Light of wavelength `lambda=5000Å` falls normally on a narrow slit. A screen is placed at a distance of `1m` from the slit and perpendicular to the direction of light. The first minima of the diffraction pattern is situated at `5mm` from the centre of central maximum.

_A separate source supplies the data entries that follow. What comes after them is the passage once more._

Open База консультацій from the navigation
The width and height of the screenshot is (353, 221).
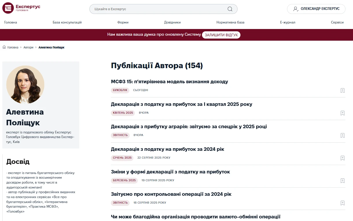coord(67,22)
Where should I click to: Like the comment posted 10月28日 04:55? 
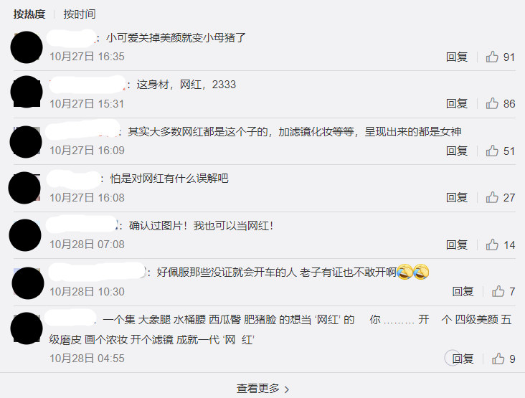click(498, 359)
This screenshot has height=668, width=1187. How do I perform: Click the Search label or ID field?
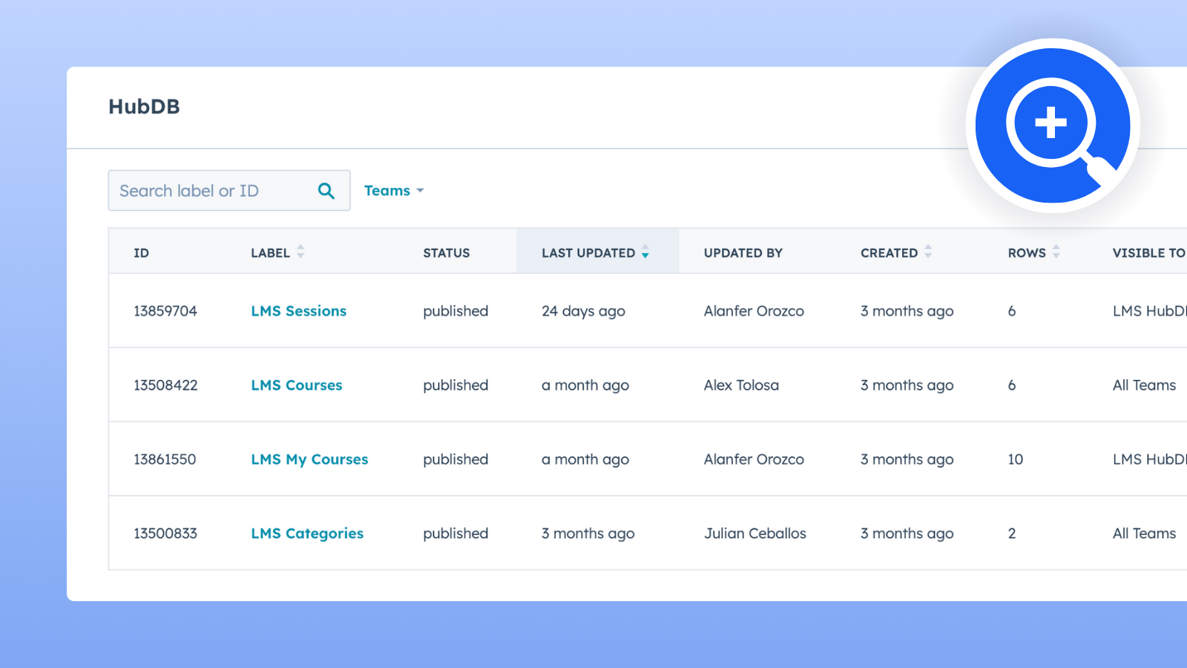point(211,191)
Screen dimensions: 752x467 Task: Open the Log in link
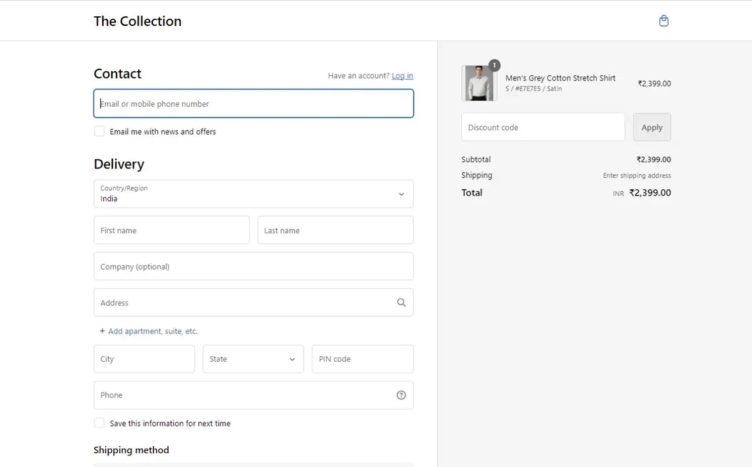[x=402, y=75]
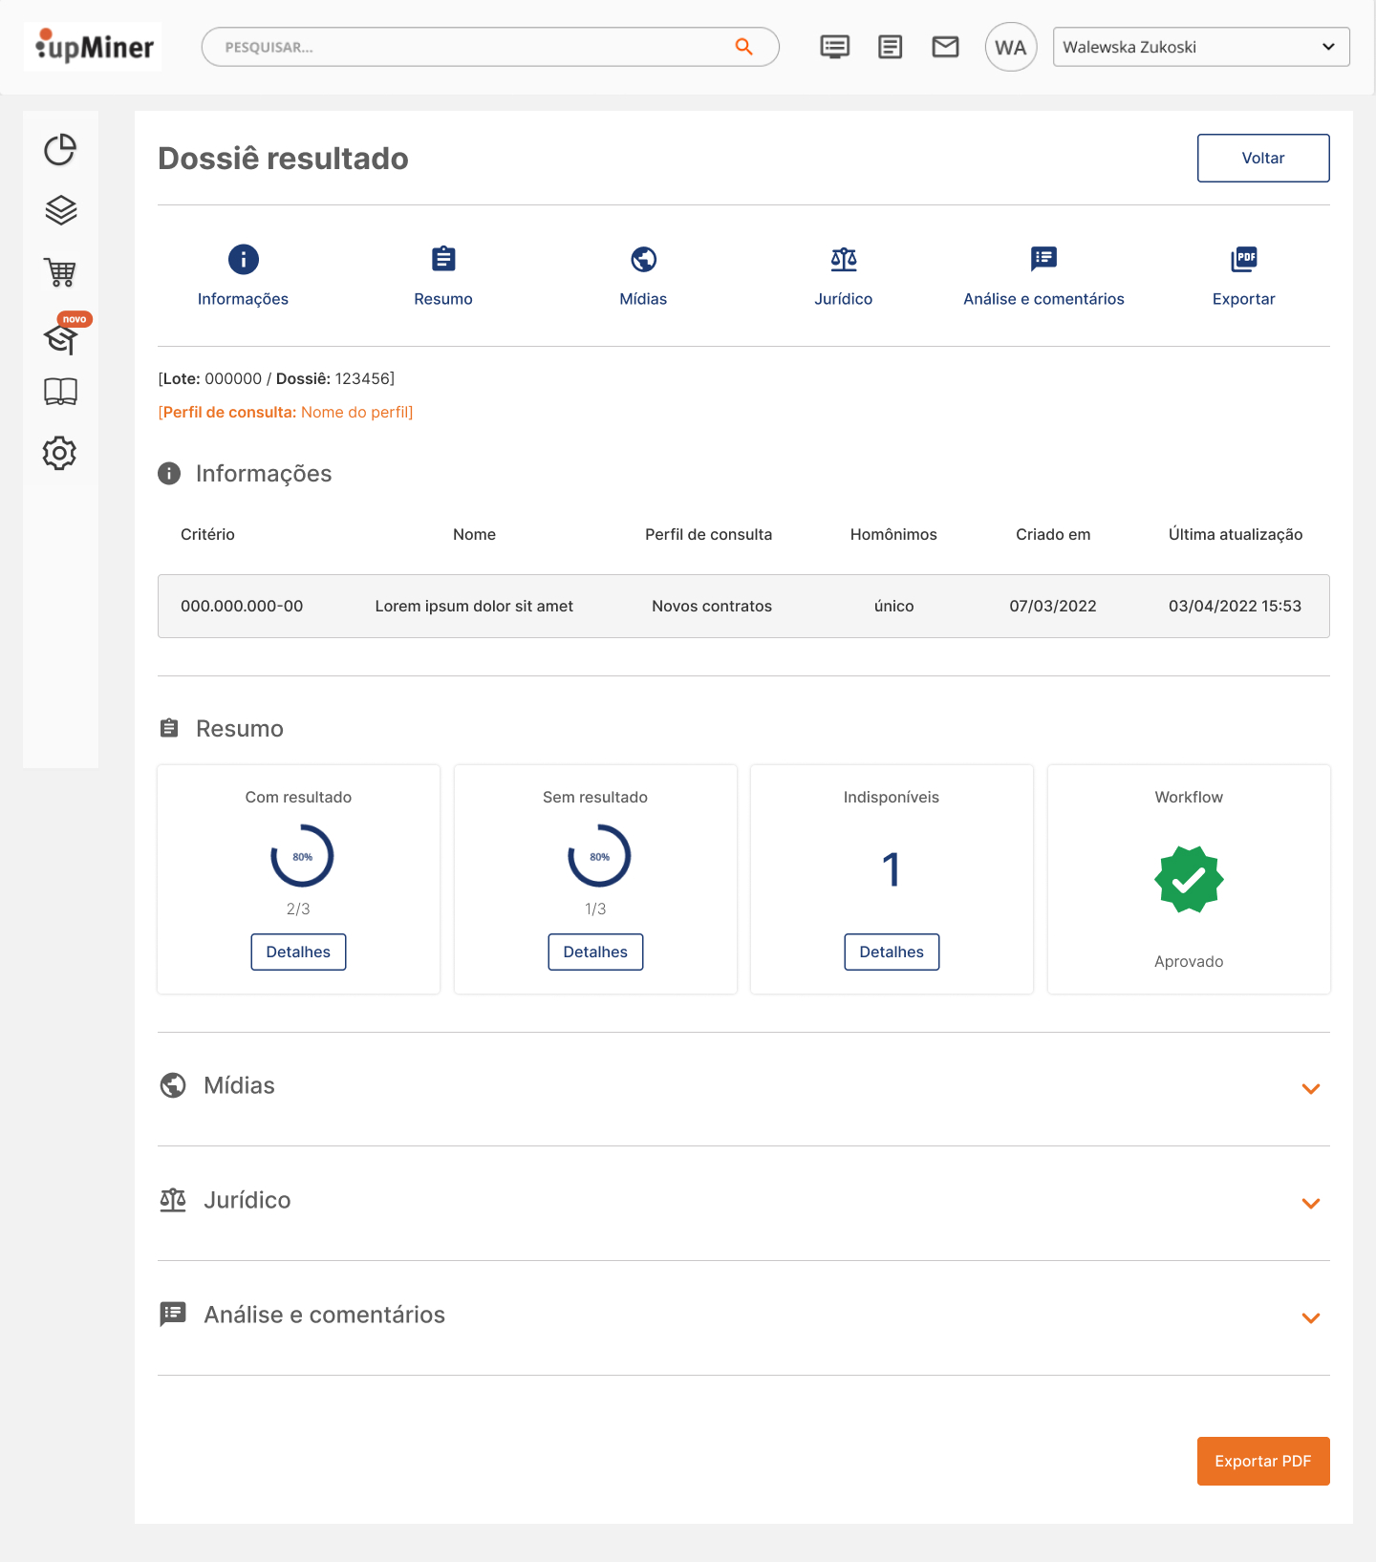Click the search magnifier icon
Viewport: 1376px width, 1562px height.
(x=743, y=47)
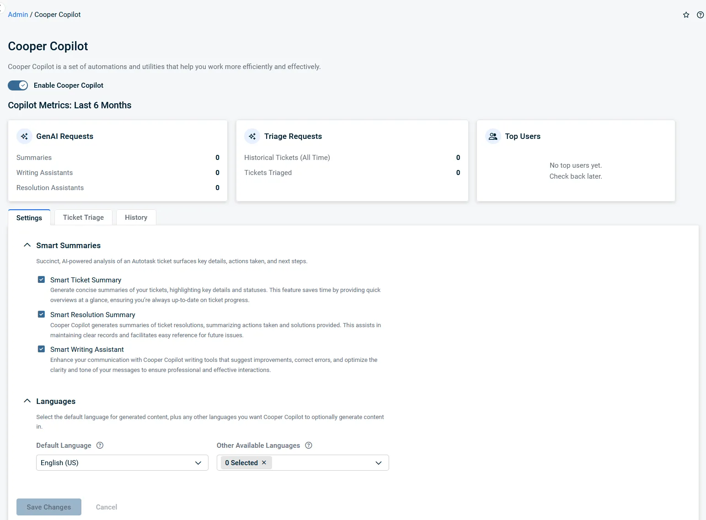706x520 pixels.
Task: Uncheck Smart Resolution Summary checkbox
Action: click(x=41, y=314)
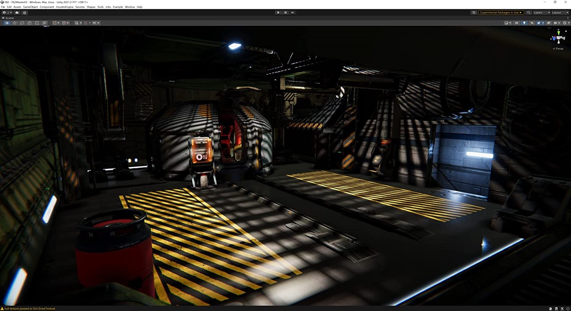
Task: Open the Layout dropdown
Action: pos(559,12)
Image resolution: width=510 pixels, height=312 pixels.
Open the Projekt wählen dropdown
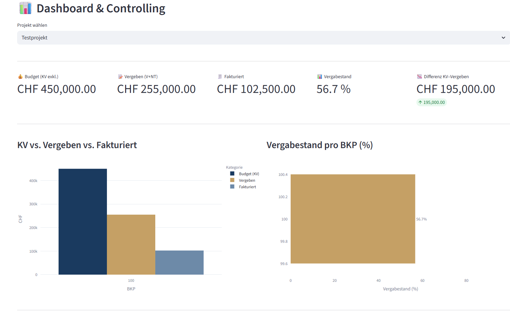click(x=260, y=38)
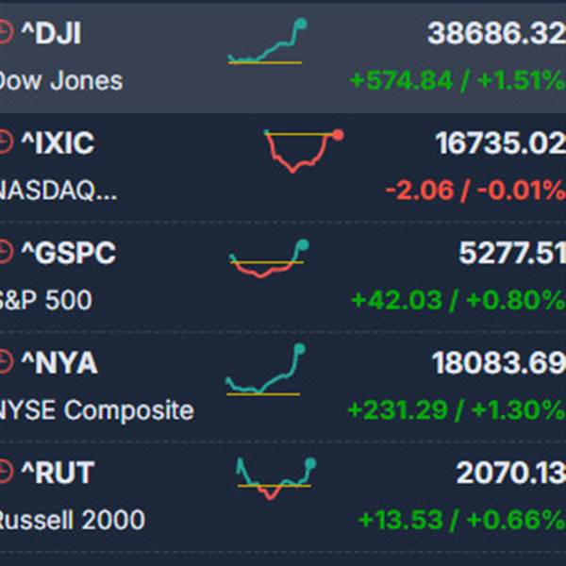Open the red NASDAQ sparkline chart

pos(304,151)
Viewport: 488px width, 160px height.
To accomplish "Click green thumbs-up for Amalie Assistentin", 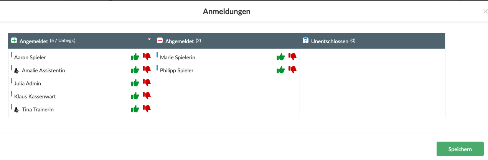I will point(135,70).
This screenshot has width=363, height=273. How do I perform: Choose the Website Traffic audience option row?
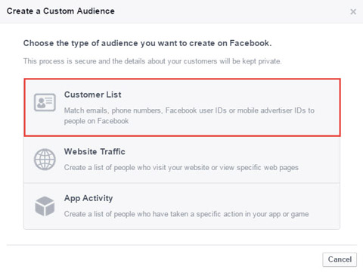182,160
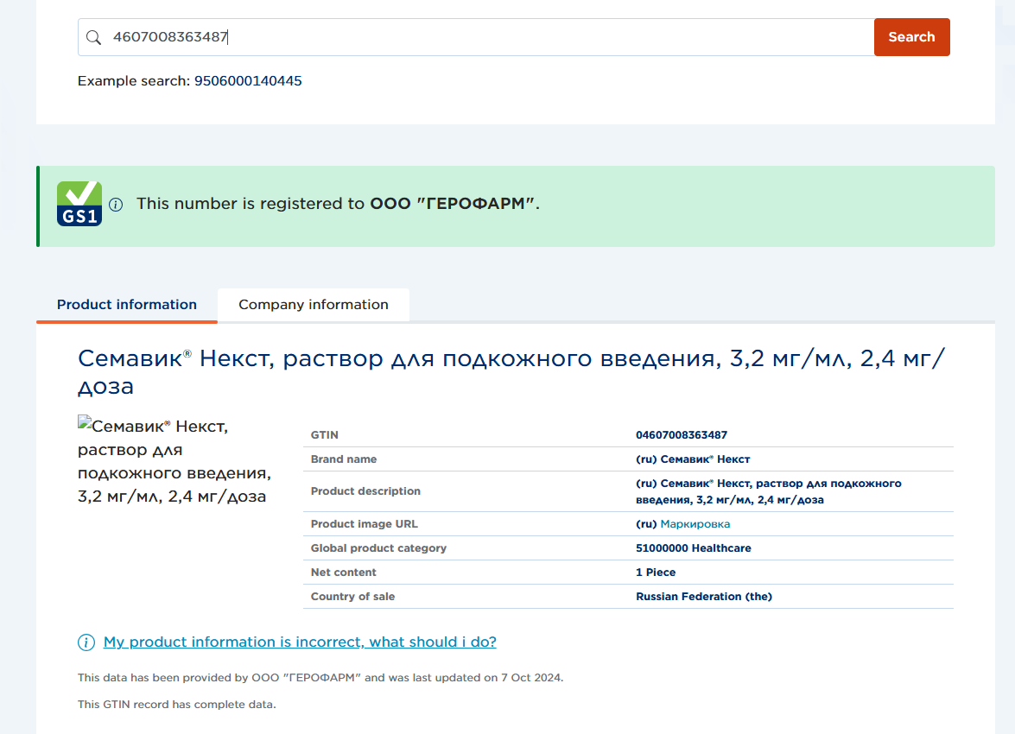This screenshot has width=1015, height=734.
Task: Open the Маркировка product image link
Action: 695,524
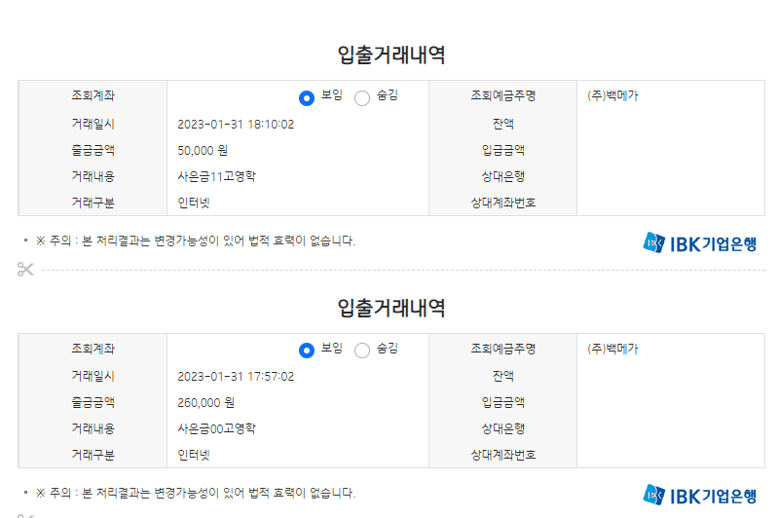The height and width of the screenshot is (518, 779).
Task: Select 보임 radio for the 18:10:02 transaction
Action: coord(307,97)
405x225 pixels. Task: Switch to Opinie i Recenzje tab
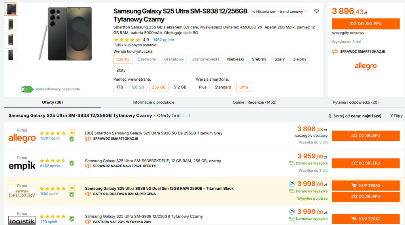(254, 102)
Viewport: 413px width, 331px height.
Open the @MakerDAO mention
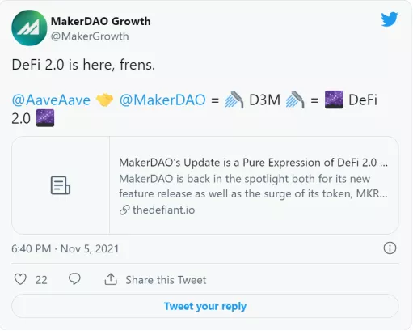click(x=162, y=100)
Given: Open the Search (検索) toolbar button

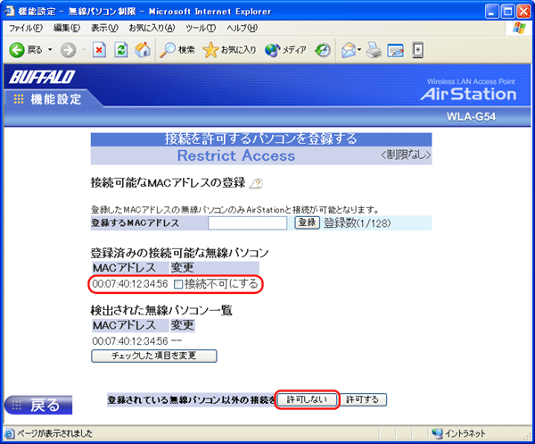Looking at the screenshot, I should point(177,50).
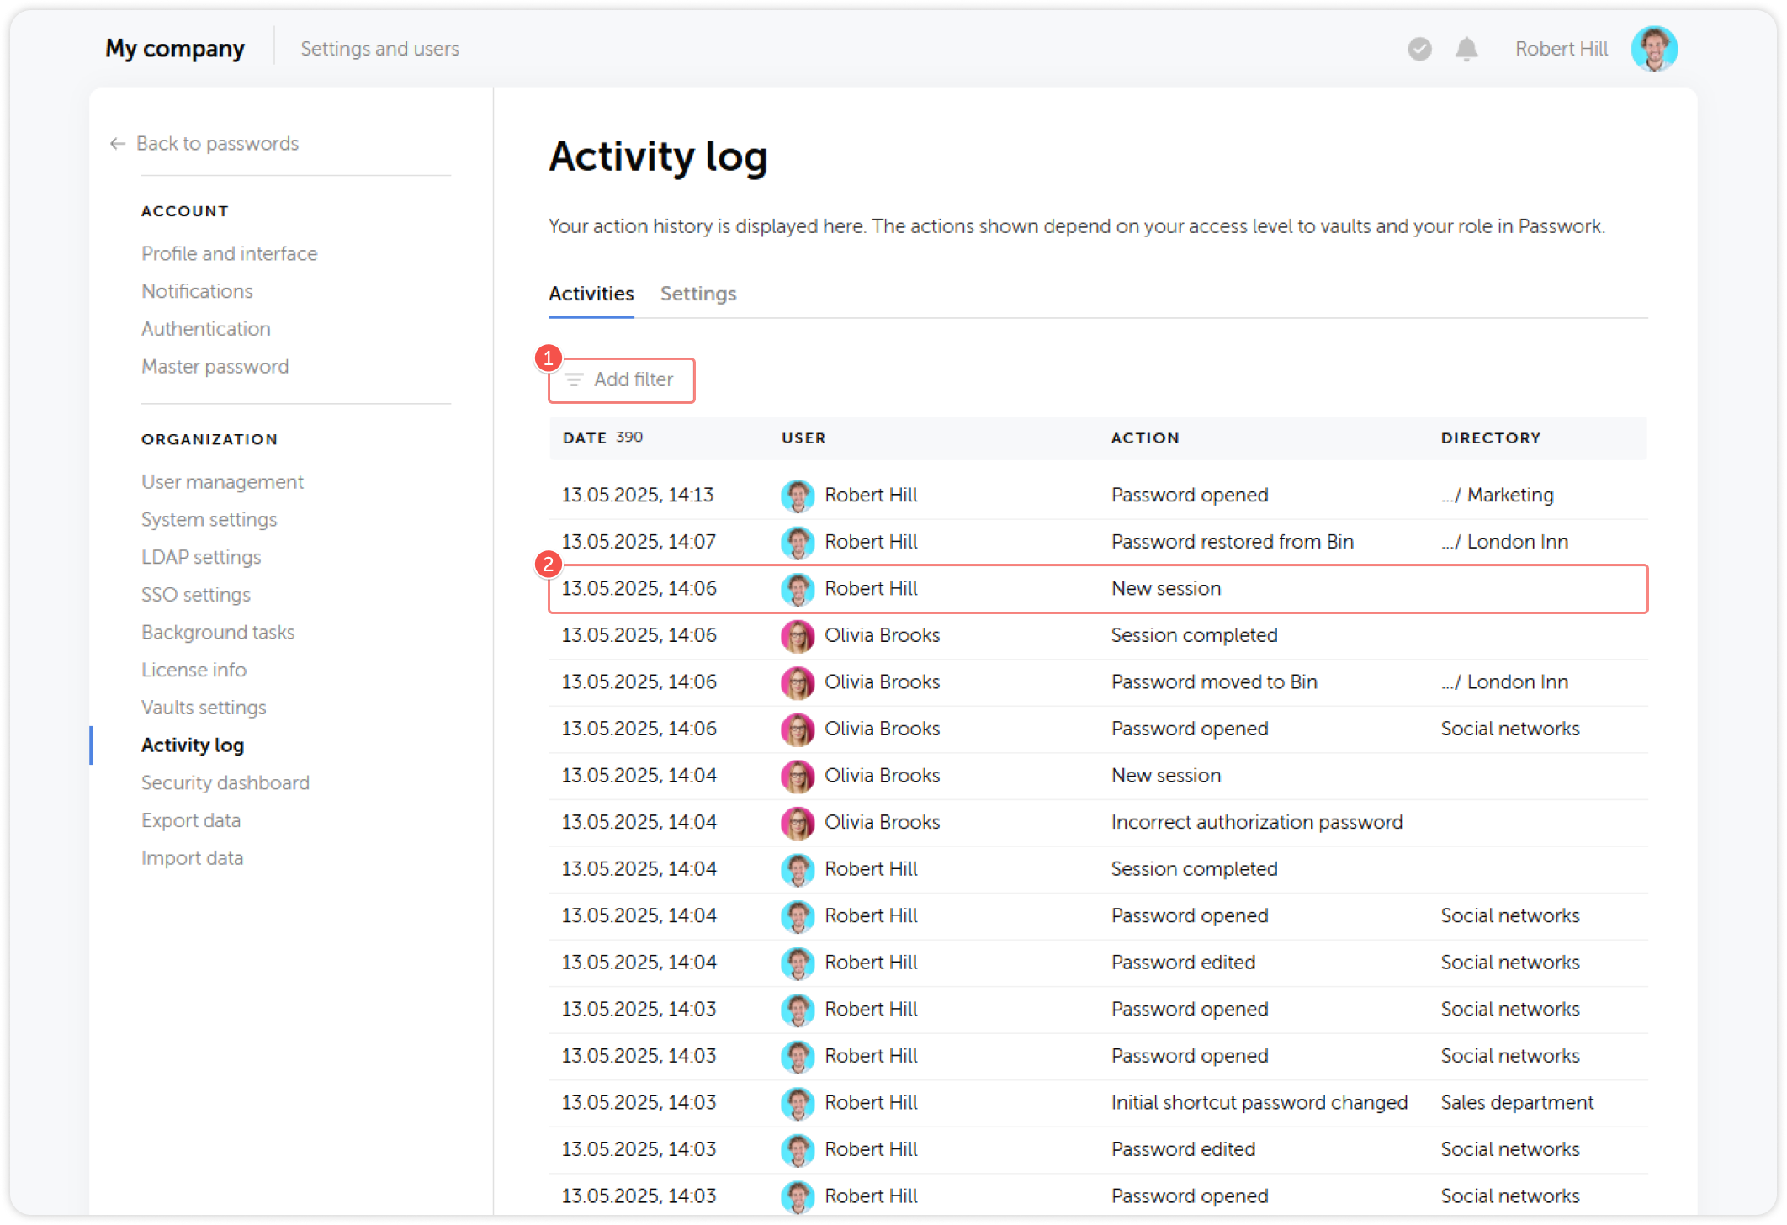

The width of the slit is

To solve the problem, we need to find the width of the slit (denoted as \( d \)) using the information provided about the diffraction pattern created by light of a specific wavelength. ### Step-by-step Solution: 1. **Identify Given Values**: - Wavelength of light, \( \lambda = 5000 \, \text{Å} = 5000 \times 10^{-10} \, \text{m} \) - Distance from the slit to the screen, \( D = 1 \, \text{m} \) - Position of the first minima from the center, \( x_1 = 5 \, \text{mm} = 5 \times 10^{-3} \, \text{m} \) - Order of the minima, \( n = 1 \) 2. **Use the Formula for Minima in Single-Slit Diffraction**: The position of the \( n \)-th minima in a single-slit diffraction pattern is given by the formula: \[ x_n = \frac{n \lambda D}{d} \] For the first minima (\( n = 1 \)): \[ x_1 = \frac{\lambda D}{d} \] 3. **Rearranging the Formula to Solve for \( d \)**: We can rearrange the equation to find the width of the slit \( d \): \[ d = \frac{\lambda D}{x_1} \] 4. **Substituting the Known Values**: Now, substitute the known values into the equation: \[ d = \frac{(5000 \times 10^{-10} \, \text{m})(1 \, \text{m})}{5 \times 10^{-3} \, \text{m}} \] 5. **Calculating the Width of the Slit**: \[ d = \frac{5000 \times 10^{-10}}{5 \times 10^{-3}} = \frac{5000}{5} \times 10^{-10 + 3} = 1000 \times 10^{-7} \, \text{m} = 10^{-4} \, \text{m} \] Converting \( d \) to millimeters: \[ d = 10^{-4} \, \text{m} = 0.1 \, \text{mm} \] ### Final Answer: The width of the slit is \( d = 0.1 \, \text{mm} \). ---